**Problem**: Lay out as a JSON list of strings, one string per line, every line from the one containing "Given: Check the Pattern Overlay checkbox" down to the one containing "click(730, 167)", skipping blank lines and leaving out the pictures.

**Entries supplied**:
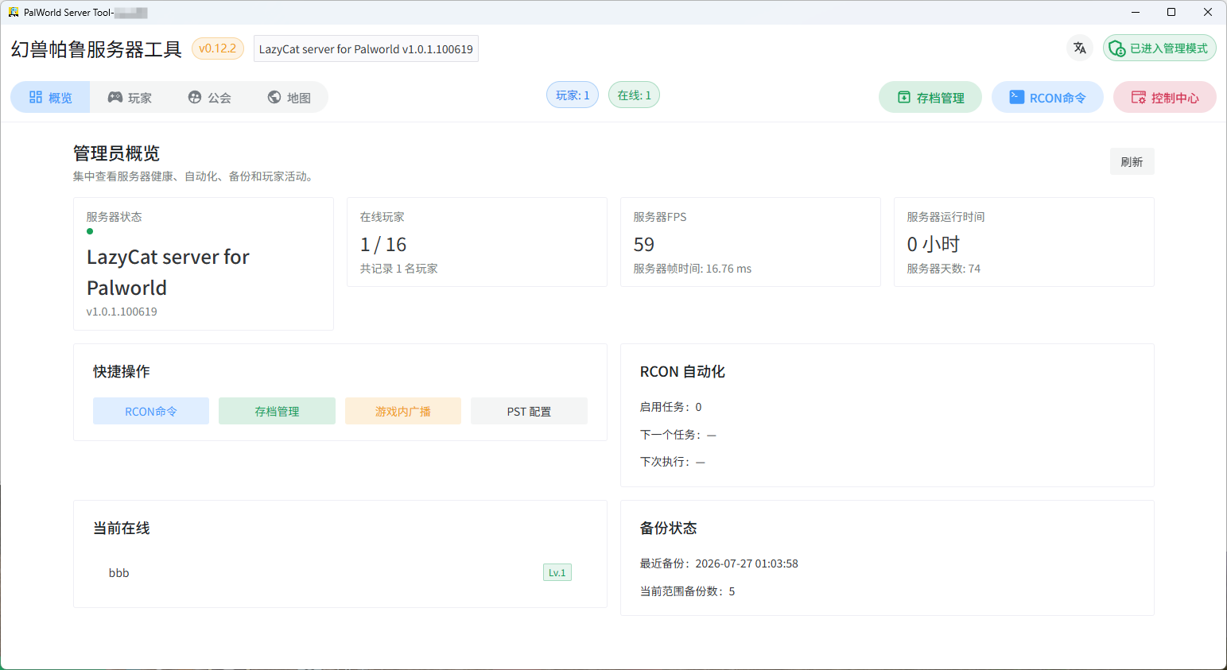Click the save archive icon in 存档管理
This screenshot has width=1227, height=670.
point(904,97)
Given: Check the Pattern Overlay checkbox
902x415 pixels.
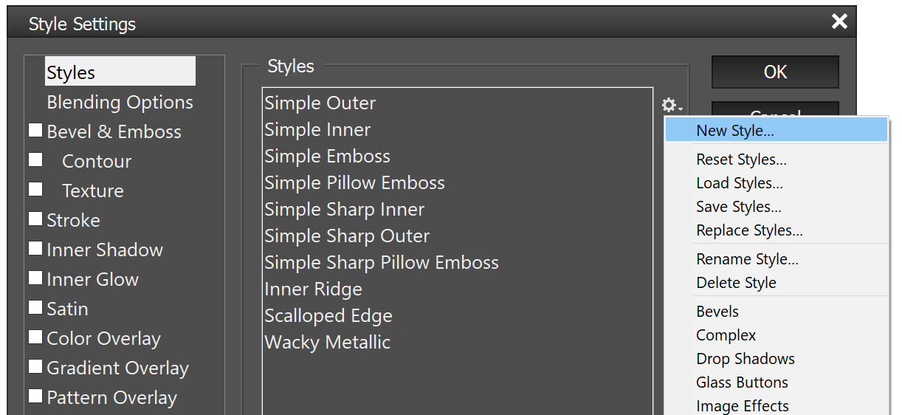Looking at the screenshot, I should pyautogui.click(x=35, y=396).
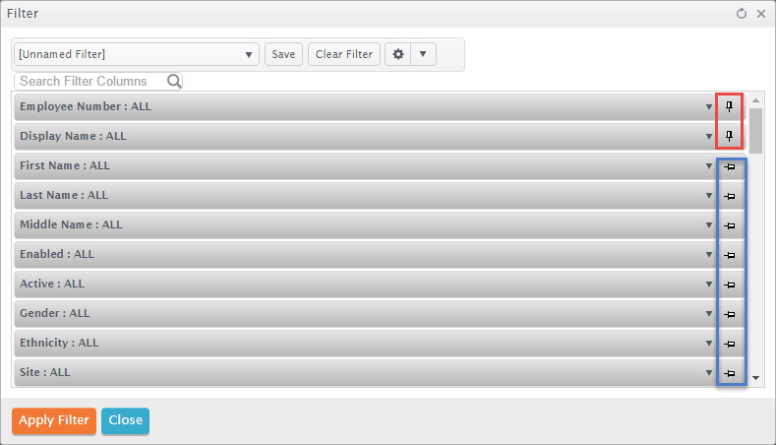Pin the First Name filter
Viewport: 776px width, 445px height.
click(730, 167)
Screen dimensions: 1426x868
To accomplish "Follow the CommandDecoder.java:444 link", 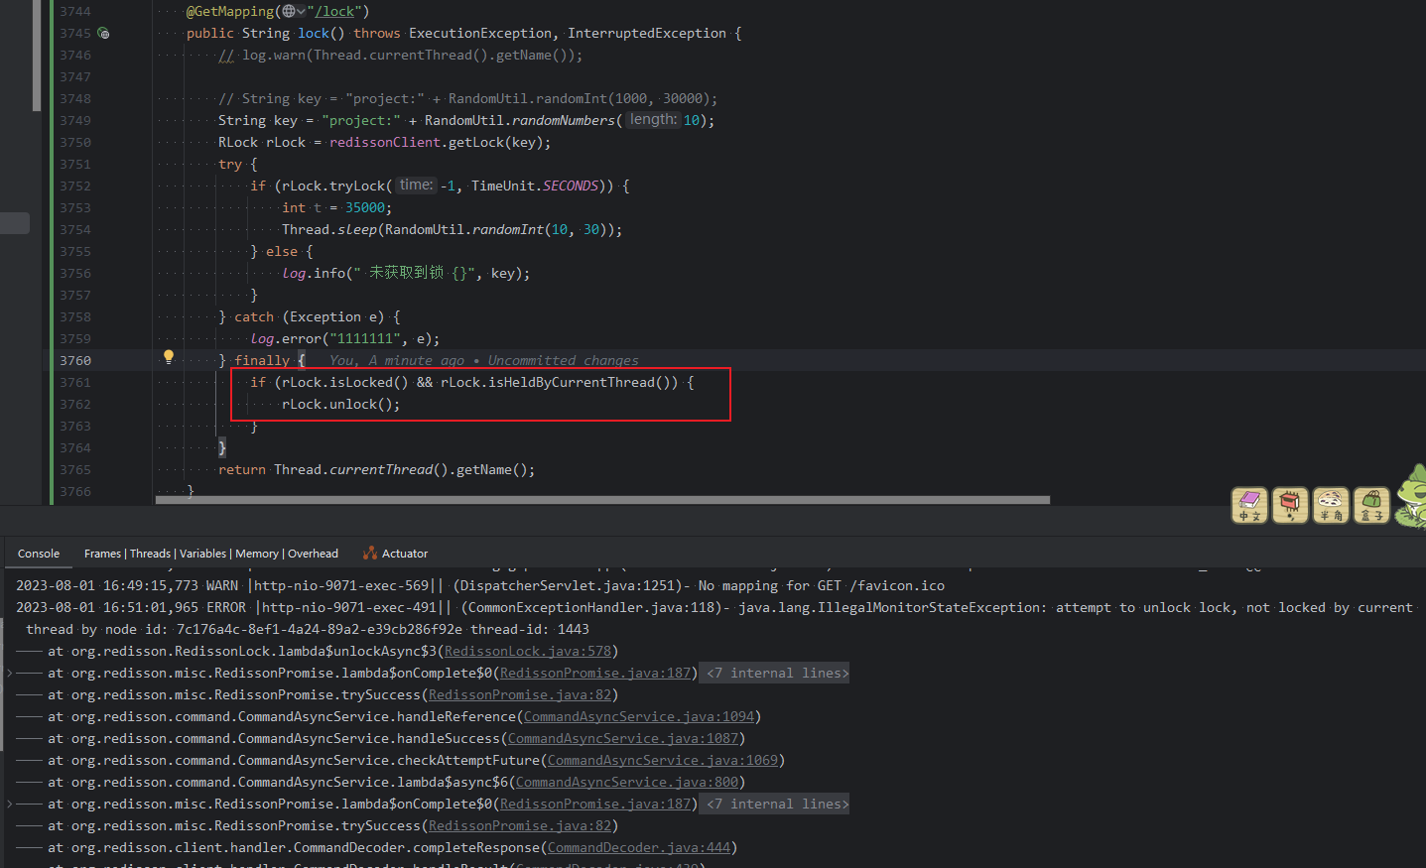I will point(638,847).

**The result**:
[
  "Given: Check the Pattern Overlay checkbox",
  "902x415 pixels.",
  "Looking at the screenshot, I should pyautogui.click(x=35, y=396).",
  "Pin the First Name filter",
  "Viewport: 776px width, 445px height.",
  "click(730, 167)"
]